WORK INSTRUCTION 1
Transcribe the editorial on the 72nd World Health Assembly from "In addressing universal" to "universal healthcare system.".
WORK INSTRUCTION 2
Answer these questions using the editorial on the 72nd World Health Assembly:
(a) In what month and year, and in what city, was the assembly held?
(b) What worldwide shortage of caregivers is projected for 2030?
(c) What percentage of healthcare workers globally are women?

TEXT FOR ANALYSIS
========

Written by Judith Riess, MTM editor-in-chief
In May of 2019, the 72nd World Health Assembly was held in Geneva, Switzerland, by the World Health Organization (WHO). The assembly was made up of delegates from member states and partner organizations and was represented by 4,000 delegates. A key theme of the assembly was “Universal Health Coverage: leave no one behind.”
In addressing universal coverage, the assembly looked at the projected worldwide shortage of caregivers, estimated to be 18 million by 2030. Having a well-educated and well-trained healthcare workforce is crucial to achieving and sustaining universal healthcare. To attain and maintain this, it will require political leaders, organizations, associations and governments to allocate the public resources necessary to educate and train the workforce of tomorrow. Investing in healthcare worker jobs has to be looked at universally and will require the commitment of all specialties, associations, governments and education systems if we are to achieve a universal healthcare system.
Today, in many nations there are not enough doctors, nurses or other providers to care for the young, elderly and rural populations. With the projected rise in populations and an increasing geriatric population, this shortage will become more acute, especially in lower income countries.
Globally, 70 percent of healthcare workers are women, and many are in unpaid positions. To achieve universal coverage, women and youth need to be recruited to the workforce, but this will require addressing gender differences as well as discrimination and bullying, which is most often faced by women and younger workers. Laws against harassment need to be enacted in all nations as it seems to be a worldwide problem.
Health and the social sectors are the largest employers of young people. Laws, policies and programs that make a difference must become the priority for all nations, and organizations must commit to working together and becoming team players if we are to begin to ‘leave no one behind’.
In determining priorities, the assembly looked at what the health force of the future would need to address. Primary care, new challenges and analysis of global disease were at the forefront, but a focus on the urban poor will also be needed. A recent example in the US News brought this to light when alarming numbers of police officers in San Francisco became ill when working with the homeless.
Health workforce planning is crucial and the issue of the cost of educating, training and sustaining a competent workforce will require political leadership, an honest assessment and a world enhancement of health systems.
Key factors in addressing the 18-million worker shortfall from the working meeting are:
- Health professional associations will join forces to catalyze interprofessional collaboration by connecting their members, building capacity for collaboration, and working collectively rather than in parallel to mobilize a multisectoral strategy for a sustainable workforce, greater job satisfaction and better outcomes.

========

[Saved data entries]
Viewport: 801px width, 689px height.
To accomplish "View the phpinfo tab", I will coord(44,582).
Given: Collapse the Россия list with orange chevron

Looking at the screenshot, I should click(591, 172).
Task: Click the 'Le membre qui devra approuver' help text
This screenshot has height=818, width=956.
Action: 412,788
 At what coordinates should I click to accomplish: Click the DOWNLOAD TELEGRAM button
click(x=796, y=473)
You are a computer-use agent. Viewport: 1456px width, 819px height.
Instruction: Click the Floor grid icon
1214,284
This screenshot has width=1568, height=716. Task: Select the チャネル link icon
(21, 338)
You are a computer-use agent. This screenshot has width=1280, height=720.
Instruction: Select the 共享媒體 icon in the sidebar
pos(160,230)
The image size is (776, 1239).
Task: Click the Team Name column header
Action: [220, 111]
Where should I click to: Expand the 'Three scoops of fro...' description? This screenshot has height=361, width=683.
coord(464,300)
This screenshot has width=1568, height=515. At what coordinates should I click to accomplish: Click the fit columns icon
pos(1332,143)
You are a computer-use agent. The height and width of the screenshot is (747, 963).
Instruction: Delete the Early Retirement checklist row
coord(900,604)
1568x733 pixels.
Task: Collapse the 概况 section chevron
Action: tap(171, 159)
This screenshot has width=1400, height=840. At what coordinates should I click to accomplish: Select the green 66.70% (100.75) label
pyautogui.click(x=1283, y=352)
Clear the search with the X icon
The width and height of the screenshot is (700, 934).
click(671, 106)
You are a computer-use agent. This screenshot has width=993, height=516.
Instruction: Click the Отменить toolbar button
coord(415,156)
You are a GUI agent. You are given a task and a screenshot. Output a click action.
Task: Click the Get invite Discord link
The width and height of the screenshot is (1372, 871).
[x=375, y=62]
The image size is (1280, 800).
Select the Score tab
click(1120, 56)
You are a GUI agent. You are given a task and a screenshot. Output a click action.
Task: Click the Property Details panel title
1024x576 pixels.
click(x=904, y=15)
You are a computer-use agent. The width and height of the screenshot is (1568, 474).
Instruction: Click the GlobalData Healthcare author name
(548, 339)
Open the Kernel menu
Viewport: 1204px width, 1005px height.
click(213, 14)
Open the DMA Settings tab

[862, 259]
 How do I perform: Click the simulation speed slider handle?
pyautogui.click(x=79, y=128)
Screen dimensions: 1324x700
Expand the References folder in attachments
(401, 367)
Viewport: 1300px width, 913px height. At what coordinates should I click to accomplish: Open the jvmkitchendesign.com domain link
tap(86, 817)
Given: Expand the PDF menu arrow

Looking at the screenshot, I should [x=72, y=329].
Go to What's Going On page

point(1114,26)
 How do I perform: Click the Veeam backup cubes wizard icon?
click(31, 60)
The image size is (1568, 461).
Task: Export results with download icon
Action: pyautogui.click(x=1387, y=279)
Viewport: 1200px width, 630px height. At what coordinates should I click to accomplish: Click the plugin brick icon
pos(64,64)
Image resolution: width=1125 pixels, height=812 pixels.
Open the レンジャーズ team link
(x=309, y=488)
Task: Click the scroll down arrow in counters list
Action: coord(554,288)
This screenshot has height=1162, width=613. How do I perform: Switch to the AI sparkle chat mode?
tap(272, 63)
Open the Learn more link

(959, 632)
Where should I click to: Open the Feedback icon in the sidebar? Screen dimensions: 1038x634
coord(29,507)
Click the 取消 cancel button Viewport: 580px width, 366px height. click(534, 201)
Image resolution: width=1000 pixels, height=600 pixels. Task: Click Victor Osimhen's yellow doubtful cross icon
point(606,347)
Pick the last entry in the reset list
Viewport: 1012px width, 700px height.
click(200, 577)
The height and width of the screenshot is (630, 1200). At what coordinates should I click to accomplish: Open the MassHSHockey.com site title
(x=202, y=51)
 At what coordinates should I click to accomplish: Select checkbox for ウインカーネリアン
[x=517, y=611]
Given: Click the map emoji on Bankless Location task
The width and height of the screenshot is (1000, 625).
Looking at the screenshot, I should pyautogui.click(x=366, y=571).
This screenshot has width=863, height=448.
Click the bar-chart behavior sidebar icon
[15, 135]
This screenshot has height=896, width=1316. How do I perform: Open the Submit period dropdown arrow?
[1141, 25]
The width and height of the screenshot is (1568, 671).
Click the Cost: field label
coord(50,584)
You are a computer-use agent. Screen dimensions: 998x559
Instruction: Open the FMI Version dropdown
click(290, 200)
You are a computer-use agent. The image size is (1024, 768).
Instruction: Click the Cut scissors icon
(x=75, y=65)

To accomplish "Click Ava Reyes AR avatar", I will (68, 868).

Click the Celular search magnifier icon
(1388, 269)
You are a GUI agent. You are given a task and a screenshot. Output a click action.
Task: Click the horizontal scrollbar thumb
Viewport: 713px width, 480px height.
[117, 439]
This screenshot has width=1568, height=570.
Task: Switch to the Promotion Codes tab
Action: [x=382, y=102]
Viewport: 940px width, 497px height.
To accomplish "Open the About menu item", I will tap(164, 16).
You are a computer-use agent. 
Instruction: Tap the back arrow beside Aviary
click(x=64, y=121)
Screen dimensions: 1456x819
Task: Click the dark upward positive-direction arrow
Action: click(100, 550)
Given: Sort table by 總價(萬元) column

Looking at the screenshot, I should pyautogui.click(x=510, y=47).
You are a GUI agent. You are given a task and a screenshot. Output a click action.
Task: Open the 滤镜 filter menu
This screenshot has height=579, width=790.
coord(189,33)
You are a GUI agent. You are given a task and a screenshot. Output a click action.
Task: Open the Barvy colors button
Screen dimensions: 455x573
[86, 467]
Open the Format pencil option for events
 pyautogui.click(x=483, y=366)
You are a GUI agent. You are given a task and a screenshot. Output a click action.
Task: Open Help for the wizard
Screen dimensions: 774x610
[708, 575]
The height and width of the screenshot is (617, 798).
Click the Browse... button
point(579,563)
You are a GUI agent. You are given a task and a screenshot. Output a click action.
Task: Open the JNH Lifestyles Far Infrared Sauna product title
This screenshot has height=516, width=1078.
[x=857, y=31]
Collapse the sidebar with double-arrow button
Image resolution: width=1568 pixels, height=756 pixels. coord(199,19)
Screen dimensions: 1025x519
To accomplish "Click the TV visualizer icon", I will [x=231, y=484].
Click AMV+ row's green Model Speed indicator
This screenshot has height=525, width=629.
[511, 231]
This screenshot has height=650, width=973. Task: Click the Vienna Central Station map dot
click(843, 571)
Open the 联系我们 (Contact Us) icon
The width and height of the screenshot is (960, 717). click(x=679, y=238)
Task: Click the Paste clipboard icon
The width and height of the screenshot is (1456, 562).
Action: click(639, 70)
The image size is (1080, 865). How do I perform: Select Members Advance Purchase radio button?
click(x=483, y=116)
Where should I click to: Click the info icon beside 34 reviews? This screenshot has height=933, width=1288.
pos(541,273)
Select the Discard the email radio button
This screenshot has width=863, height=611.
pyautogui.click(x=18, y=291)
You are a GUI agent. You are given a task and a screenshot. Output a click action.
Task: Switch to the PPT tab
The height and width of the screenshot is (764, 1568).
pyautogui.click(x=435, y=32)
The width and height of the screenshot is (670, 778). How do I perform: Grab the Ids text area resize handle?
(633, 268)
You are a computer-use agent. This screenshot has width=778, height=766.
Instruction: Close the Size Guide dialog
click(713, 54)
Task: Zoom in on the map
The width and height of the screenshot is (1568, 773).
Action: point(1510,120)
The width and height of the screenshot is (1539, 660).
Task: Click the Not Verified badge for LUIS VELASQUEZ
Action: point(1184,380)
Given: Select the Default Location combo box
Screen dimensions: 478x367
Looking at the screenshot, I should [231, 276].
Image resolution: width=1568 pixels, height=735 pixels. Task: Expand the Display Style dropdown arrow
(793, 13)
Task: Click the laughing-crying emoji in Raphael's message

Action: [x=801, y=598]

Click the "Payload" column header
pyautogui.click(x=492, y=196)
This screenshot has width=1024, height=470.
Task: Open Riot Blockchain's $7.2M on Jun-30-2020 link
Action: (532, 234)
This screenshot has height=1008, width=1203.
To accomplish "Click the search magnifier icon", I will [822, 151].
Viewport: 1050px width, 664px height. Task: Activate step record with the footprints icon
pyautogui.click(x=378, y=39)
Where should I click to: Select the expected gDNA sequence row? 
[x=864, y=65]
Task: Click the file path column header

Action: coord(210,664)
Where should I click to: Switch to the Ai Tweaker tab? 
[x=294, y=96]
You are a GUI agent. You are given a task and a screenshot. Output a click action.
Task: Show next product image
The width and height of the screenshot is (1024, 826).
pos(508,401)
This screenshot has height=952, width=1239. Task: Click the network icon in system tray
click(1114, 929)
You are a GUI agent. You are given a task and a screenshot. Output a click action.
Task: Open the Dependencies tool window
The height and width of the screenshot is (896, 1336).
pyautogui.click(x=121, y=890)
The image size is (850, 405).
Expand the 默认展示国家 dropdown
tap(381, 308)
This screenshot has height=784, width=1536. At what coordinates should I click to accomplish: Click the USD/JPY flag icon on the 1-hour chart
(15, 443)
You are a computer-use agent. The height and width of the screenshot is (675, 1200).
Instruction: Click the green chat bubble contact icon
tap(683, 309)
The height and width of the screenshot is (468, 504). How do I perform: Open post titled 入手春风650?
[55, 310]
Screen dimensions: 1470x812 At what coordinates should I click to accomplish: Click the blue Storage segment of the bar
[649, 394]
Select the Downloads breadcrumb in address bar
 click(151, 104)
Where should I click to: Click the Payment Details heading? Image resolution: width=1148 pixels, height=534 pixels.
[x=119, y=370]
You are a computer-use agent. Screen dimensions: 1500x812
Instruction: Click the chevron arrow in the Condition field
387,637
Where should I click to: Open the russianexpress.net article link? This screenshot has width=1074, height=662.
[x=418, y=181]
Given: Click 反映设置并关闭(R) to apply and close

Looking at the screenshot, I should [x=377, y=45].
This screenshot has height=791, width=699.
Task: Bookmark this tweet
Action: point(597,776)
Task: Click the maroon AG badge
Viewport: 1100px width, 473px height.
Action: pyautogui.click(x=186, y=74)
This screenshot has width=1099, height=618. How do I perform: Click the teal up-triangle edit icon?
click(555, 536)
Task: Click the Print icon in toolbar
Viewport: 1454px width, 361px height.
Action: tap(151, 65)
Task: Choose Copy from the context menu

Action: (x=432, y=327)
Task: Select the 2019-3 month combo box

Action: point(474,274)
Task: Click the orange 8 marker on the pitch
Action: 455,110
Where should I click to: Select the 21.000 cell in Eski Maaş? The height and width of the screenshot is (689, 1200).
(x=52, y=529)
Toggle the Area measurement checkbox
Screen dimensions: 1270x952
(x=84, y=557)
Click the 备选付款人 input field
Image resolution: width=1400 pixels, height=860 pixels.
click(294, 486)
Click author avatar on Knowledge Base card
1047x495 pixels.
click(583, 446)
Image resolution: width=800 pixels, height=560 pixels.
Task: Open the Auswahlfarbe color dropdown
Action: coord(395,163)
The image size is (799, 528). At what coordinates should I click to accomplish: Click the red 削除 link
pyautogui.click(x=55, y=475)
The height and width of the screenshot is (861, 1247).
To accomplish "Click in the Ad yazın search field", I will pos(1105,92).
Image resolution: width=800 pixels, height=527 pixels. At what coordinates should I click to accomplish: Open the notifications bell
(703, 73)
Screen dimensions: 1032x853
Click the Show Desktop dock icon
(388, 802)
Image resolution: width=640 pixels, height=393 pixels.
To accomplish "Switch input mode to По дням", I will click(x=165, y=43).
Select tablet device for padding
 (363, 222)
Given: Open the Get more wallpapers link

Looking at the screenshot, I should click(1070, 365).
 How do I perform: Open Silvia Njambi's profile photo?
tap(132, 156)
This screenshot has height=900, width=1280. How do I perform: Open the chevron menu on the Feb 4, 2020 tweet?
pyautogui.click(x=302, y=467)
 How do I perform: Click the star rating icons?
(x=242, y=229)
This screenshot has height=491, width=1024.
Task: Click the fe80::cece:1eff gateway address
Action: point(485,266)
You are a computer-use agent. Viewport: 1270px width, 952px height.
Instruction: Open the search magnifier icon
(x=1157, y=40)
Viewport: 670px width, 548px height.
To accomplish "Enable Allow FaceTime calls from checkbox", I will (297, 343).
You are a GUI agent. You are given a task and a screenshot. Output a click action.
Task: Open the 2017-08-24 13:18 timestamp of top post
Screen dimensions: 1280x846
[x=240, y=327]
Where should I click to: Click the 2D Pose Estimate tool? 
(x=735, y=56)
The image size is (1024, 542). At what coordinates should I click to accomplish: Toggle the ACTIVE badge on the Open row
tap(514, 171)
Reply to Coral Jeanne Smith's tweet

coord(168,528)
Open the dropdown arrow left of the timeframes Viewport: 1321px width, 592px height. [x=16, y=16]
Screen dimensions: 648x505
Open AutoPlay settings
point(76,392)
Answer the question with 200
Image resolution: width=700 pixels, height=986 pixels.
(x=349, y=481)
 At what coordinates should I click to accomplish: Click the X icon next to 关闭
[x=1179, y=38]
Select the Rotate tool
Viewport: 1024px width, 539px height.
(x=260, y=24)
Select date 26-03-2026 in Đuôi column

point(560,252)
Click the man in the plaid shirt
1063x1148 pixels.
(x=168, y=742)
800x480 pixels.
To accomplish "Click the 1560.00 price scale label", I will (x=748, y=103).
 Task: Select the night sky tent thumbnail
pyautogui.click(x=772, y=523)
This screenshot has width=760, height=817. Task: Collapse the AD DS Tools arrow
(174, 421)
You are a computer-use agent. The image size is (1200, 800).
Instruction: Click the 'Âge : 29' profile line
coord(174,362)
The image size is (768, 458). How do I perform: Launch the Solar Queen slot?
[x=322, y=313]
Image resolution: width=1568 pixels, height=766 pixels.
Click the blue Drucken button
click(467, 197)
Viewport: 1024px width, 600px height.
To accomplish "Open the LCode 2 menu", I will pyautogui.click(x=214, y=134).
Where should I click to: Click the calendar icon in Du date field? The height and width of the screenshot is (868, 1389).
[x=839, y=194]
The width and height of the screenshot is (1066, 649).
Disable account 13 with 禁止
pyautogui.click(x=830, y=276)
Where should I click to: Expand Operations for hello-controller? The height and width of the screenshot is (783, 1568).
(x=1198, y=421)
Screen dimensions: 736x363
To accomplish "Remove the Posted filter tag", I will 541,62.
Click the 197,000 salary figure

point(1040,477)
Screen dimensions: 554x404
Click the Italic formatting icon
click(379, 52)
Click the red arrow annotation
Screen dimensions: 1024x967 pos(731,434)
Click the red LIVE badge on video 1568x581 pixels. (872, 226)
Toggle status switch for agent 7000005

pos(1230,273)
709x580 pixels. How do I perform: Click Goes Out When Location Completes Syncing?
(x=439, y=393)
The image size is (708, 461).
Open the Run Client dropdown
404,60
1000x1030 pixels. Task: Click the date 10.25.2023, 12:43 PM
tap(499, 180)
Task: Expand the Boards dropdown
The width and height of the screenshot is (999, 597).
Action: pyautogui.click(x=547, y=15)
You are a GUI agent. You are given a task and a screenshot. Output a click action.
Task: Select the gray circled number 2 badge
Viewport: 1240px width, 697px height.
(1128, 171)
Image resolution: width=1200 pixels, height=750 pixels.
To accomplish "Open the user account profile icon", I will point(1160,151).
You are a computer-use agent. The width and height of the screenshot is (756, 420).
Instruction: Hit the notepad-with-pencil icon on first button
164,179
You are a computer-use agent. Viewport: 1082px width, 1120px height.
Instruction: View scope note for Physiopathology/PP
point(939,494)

========

YOUR SOLUTION 1
In addressing universal coverage, the assembly looked at the projected worldwide shortage of caregivers, estimated to be 18 million by 2030. Having a well-educated and well-trained healthcare workforce is crucial to achieving and sustaining universal healthcare. To attain and maintain this, it will require political leaders, organizations, associations and governments to allocate the public resources necessary to educate and train the workforce of tomorrow. Investing in healthcare worker jobs has to be looked at universally and will require the commitment of all specialties, associations, governments and education systems if we are to achieve a universal healthcare system.

YOUR SOLUTION 2
(a) May 2019, in Geneva, Switzerland.
(b) 18 million.
(c) 70 percent.